=== INPUT ===

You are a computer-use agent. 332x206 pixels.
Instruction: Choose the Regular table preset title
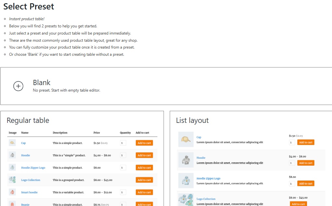[28, 120]
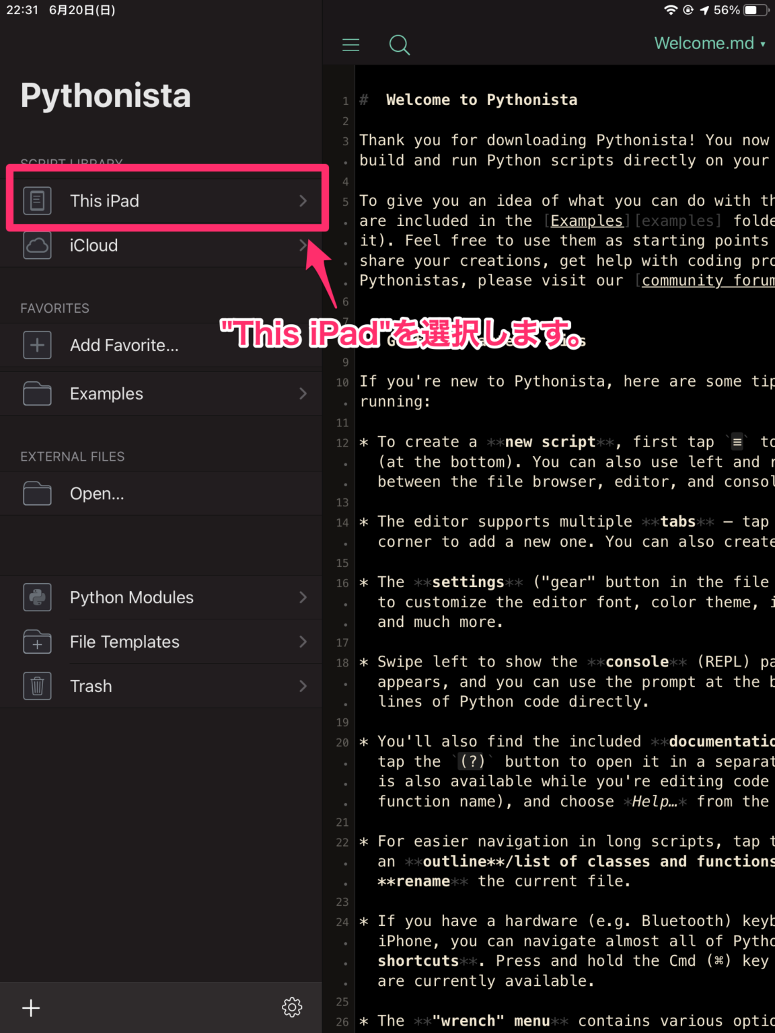Expand Python Modules using its chevron
The image size is (775, 1033).
(x=303, y=597)
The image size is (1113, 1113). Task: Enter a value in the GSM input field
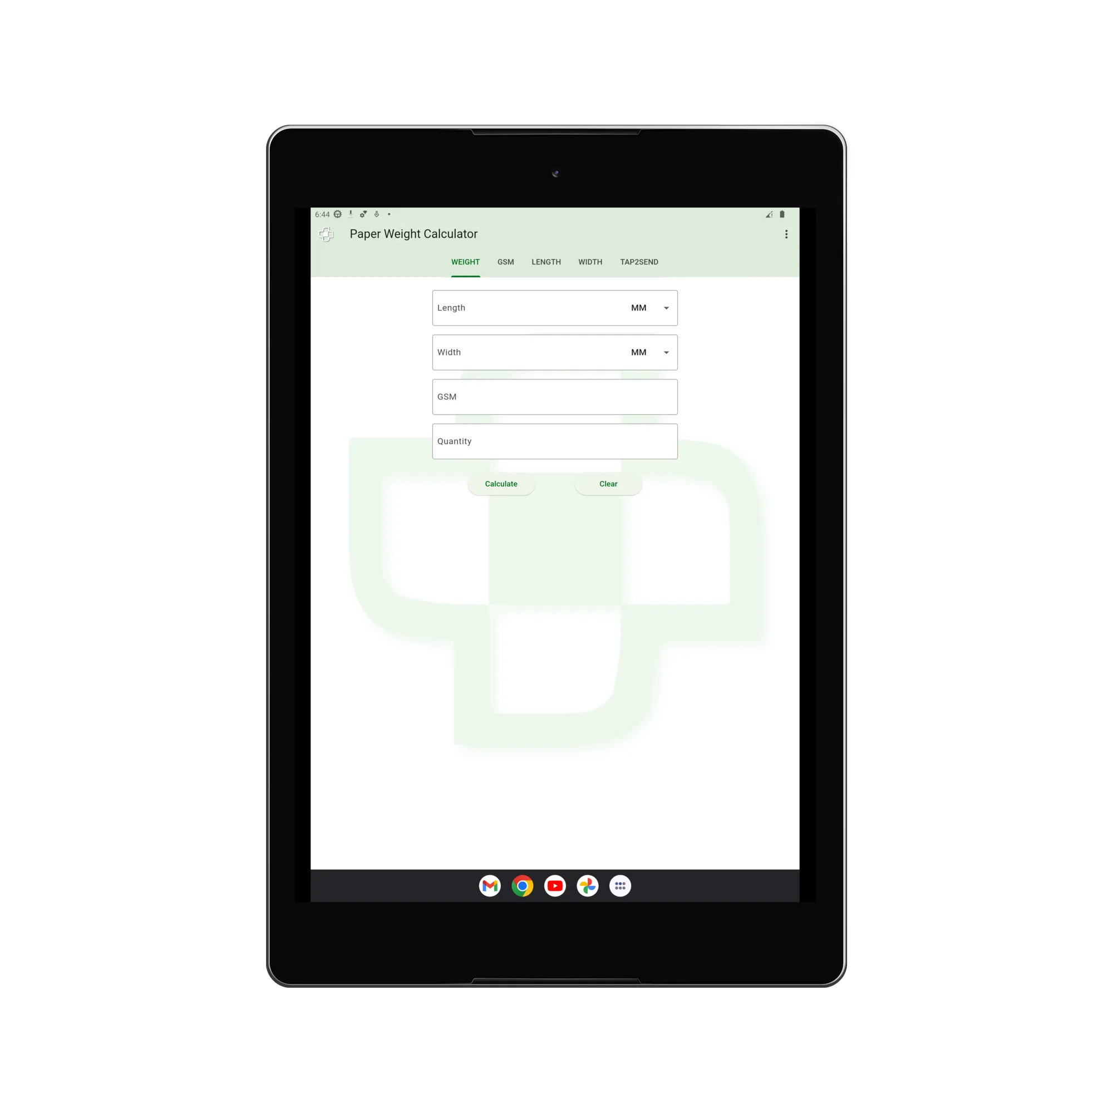coord(554,396)
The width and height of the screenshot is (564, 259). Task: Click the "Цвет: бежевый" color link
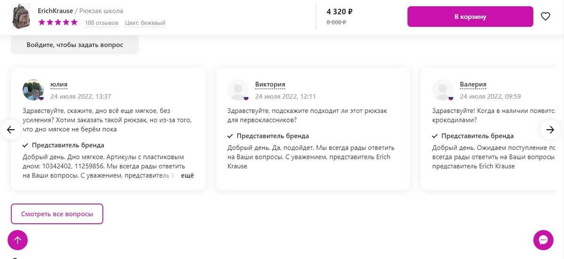(x=145, y=23)
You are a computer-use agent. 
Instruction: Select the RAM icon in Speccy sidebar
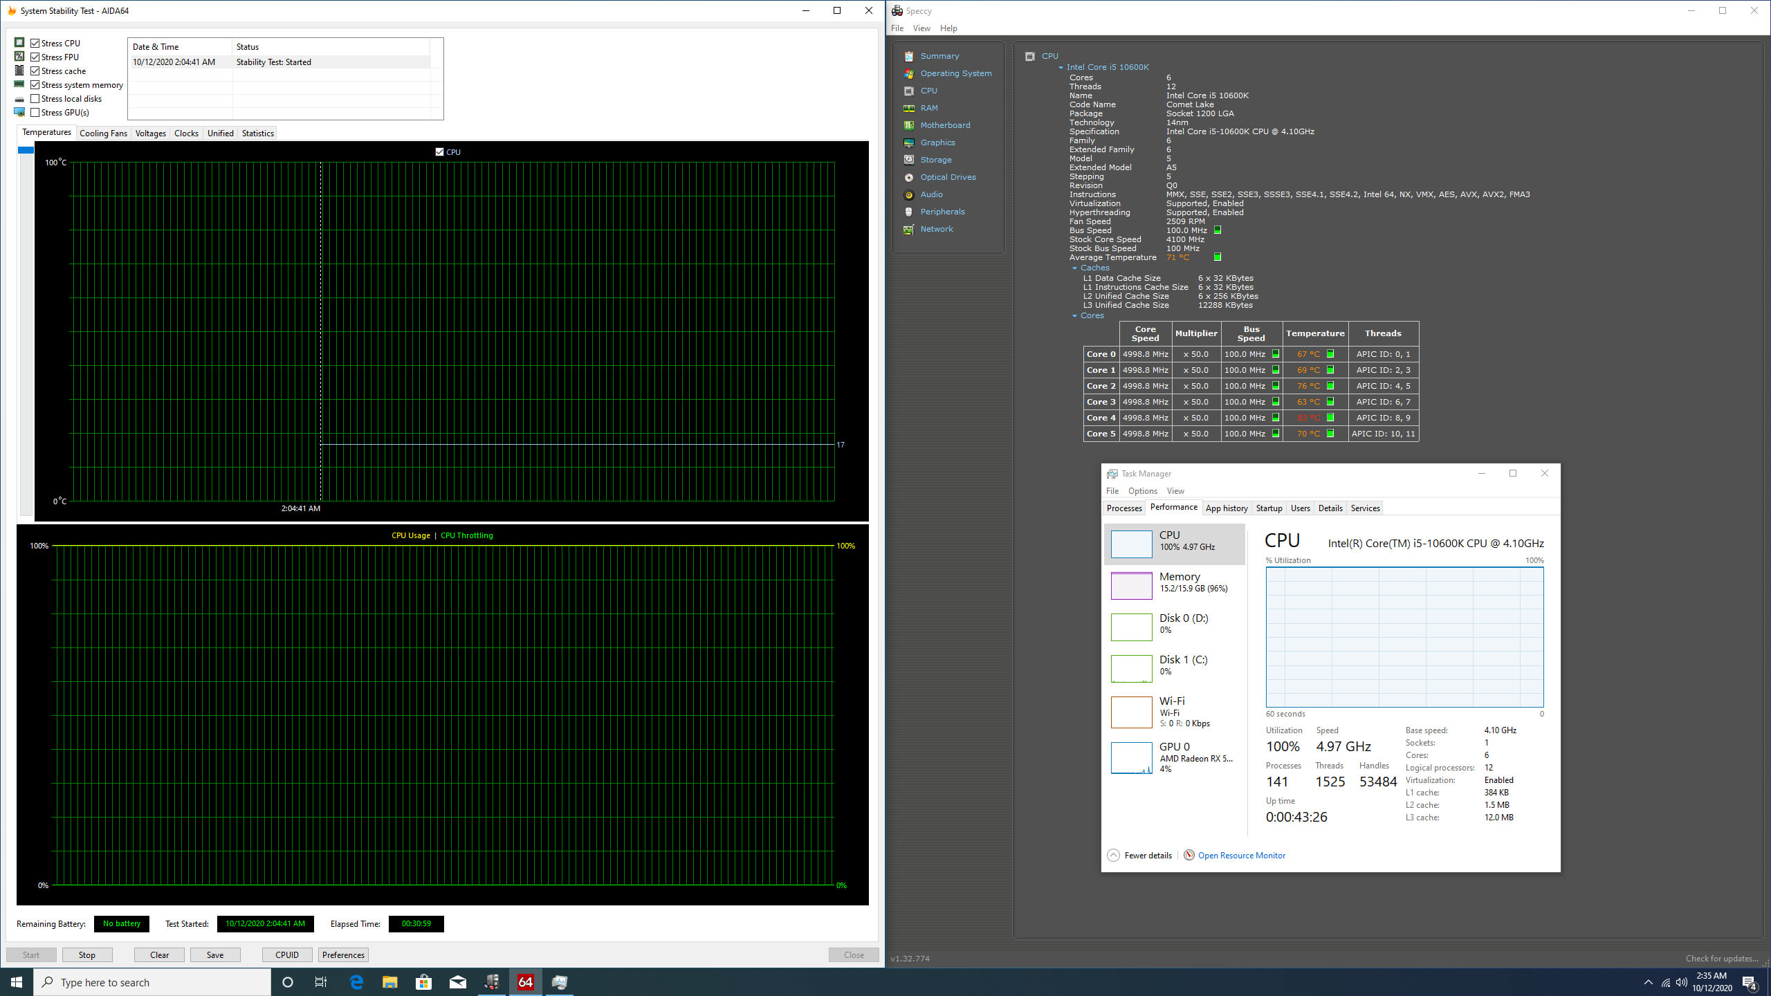(909, 108)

===

• **EXERCISE REQUIREMENTS**
Edit all of the entries above so that every "Instruction" becomes "Command", keeping everything else the same. Leave the pictures out of your answer.

• **WORKED SOLUTION**
You are a computer-use agent. 332x206 pixels.
Command: Choose the Regular table preset title
[28, 120]
Expand Python Modules using its chevron
The image size is (775, 1033).
(x=303, y=597)
The image size is (1113, 1113). Task: Enter a value in the GSM input field
coord(554,396)
The width and height of the screenshot is (564, 259). Task: Click the "Цвет: бежевый" color link
(x=145, y=23)
You are a computer-use agent. 
Command: Select the RAM icon in Speccy sidebar
(909, 108)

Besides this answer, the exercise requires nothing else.